Qu'est-ce qui motive le chef Wagner? Il est évident de constater que Prigojine n'attaque jamais directement Vladimir Poutine. Ses diatribes sont toujours dirigées contre le commandement de l'armée. Et pourtant, elles sont risquées pour le Kremlin: car les insultes de Prigojine placent l'échec de l'armée russe en Ukraine au centre de l'opinion publique russe, ce qui pourrait compromettre le soutien à la guerre.
Les observateurs internationaux s'étonnent d'autant plus que Poutine ait jusqu'à présent laissé son sbire faire ce qu’il veut.
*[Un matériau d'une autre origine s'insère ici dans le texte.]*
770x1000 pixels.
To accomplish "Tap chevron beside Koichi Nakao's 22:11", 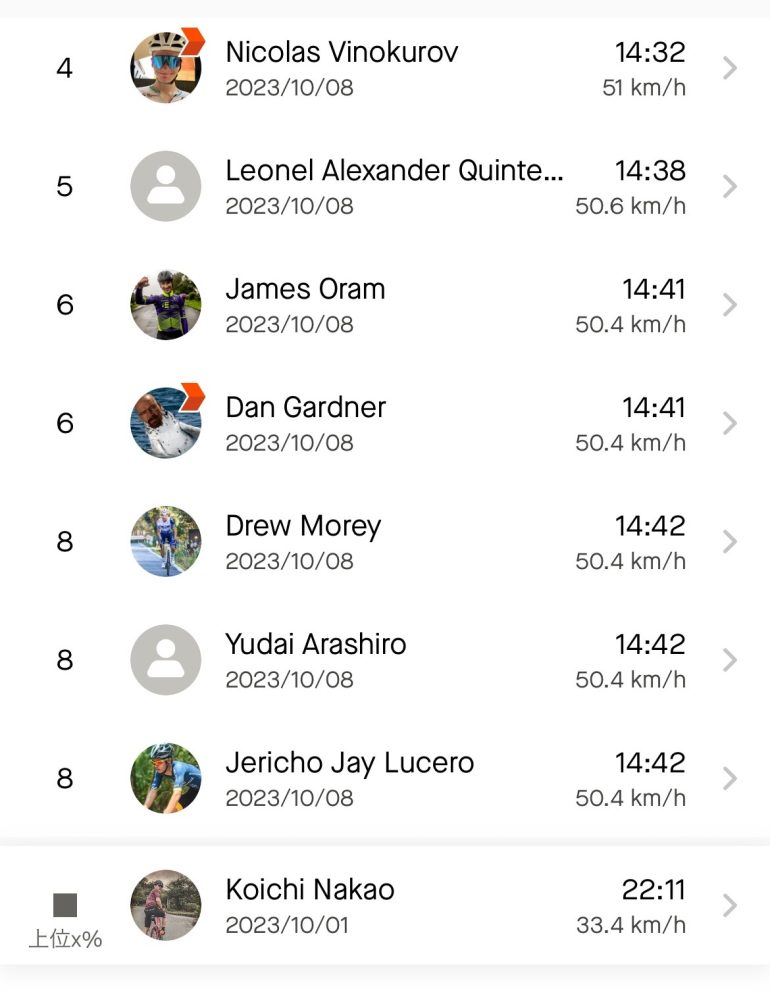I will (730, 905).
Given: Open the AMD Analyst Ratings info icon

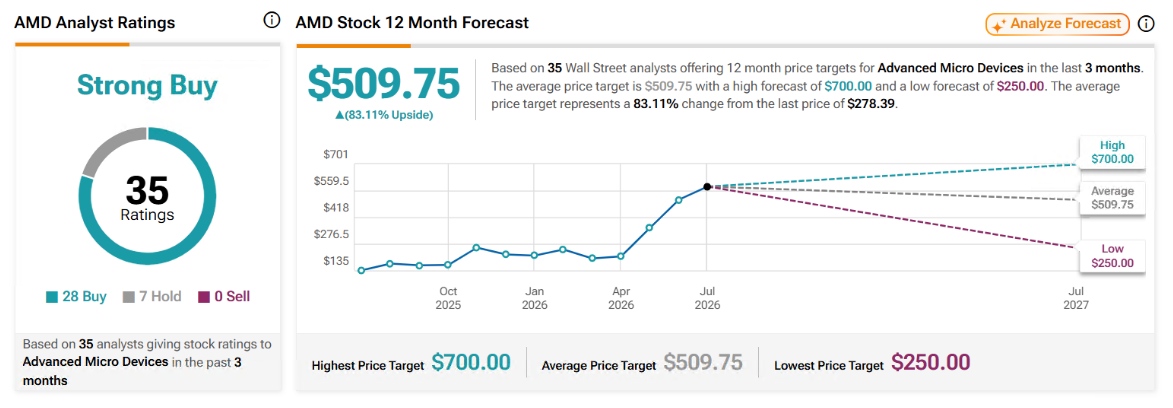Looking at the screenshot, I should point(272,21).
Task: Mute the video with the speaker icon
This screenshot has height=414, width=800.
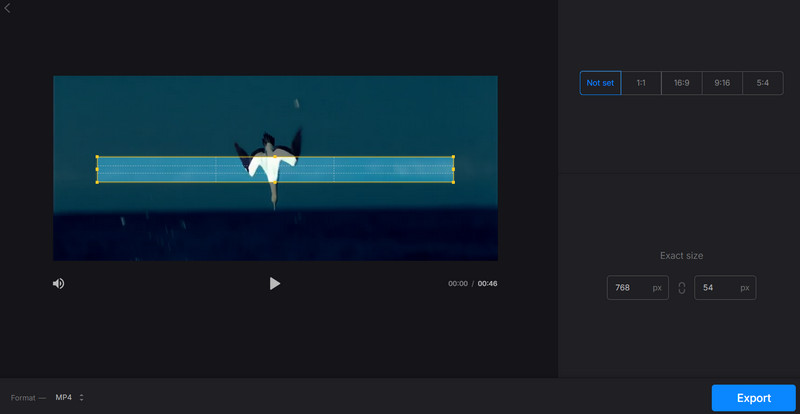Action: point(59,284)
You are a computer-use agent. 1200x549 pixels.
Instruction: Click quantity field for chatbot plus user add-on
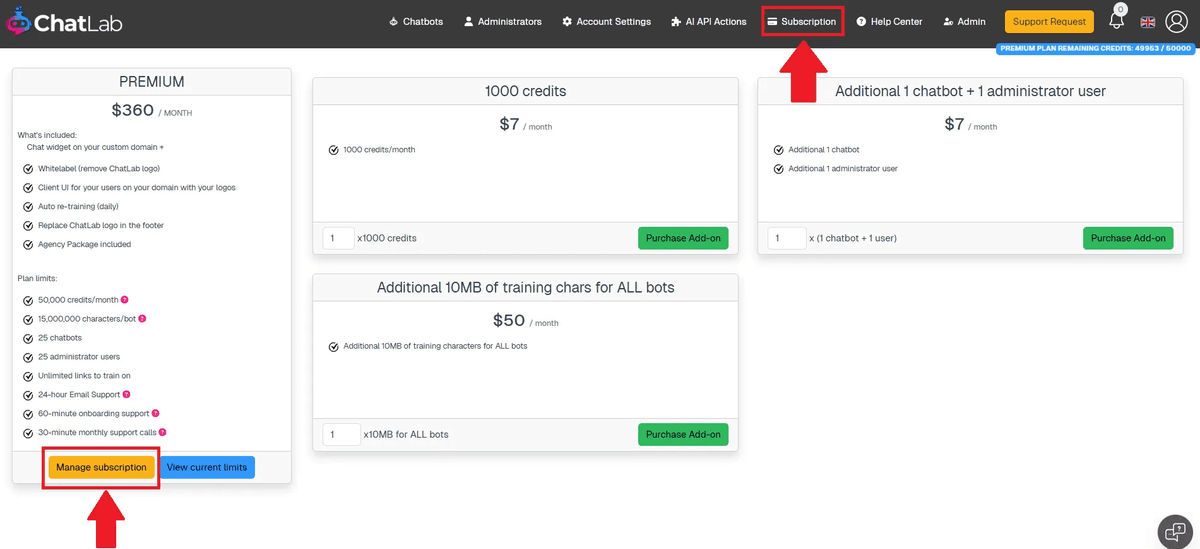click(x=786, y=238)
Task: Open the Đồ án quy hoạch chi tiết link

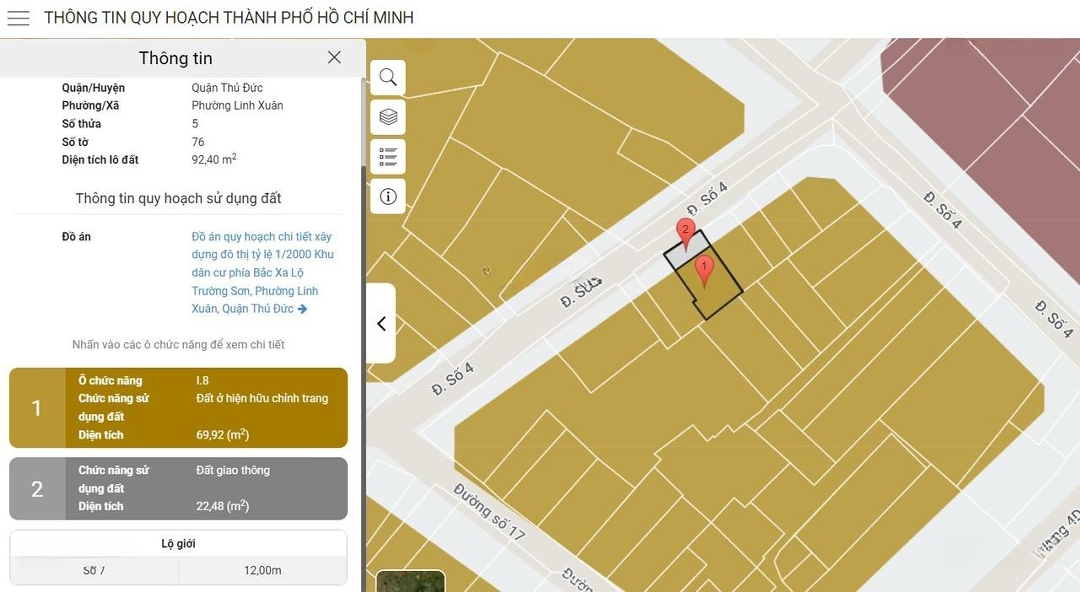Action: (262, 272)
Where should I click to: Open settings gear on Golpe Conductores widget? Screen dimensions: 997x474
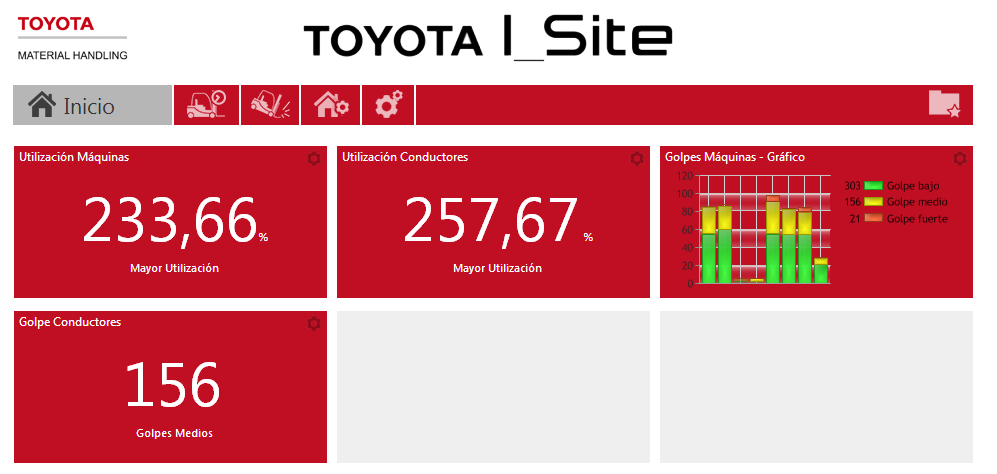tap(314, 324)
Ces dernières années, la dictature russe a écrasé l'opposition, anéanti la société civile et réprimé toute voix critique. Pourquoi Prigojine est-il autorisé à parler librement, sans avoir à craindre de conséquences?
Il pourrait y avoir des raisons stratégiques à cela. «Prigojine opère dans les limites que lui impose le Kremlin», a appris T-online de sources de sécurité occidentale. L'ancien cuisinier de Poutine conserverait donc des liens personnels avec le dirigeant du Kremlin.
Le chef des mercenaires remplit une fonction importante pour le Kremlin: Prigojine donne une voix politique à un segment de plus en plus bruyant de la population russe, les nationalistes et les partisans de la guerre. En même temps, il canalise leur colère contre le commandement militaire russe en raison des échecs russes dans la guerre en Ukraine.
«Prigojine est le paratonnerre de Poutine. La colère des nationalistes face aux lourdes pertes sur le champ de bataille touche le commandement de l'armée, pas le Kremlin. C'est Prigojine qui s'en charge», explique-t-on dans les milieux sécuritaires occidentaux.
Gustav Gressel, spécialiste de l'armée et de la Russie, voit lui aussi une stratégie de Moscou derrière les colères de Prigojine. «Prigojine donne en Russie un espace aux acteurs du camp national-patriotique pour critiquer le commandement de l'armée et une partie du gouvernement», explique Gressel à T-online. Selon lui, Prigojine marche sur la fine ligne qui consiste à attaquer le système sans s'en prendre directement à Poutine. Le président russe autorise cette querelle «tant qu'il peut s’en remettre».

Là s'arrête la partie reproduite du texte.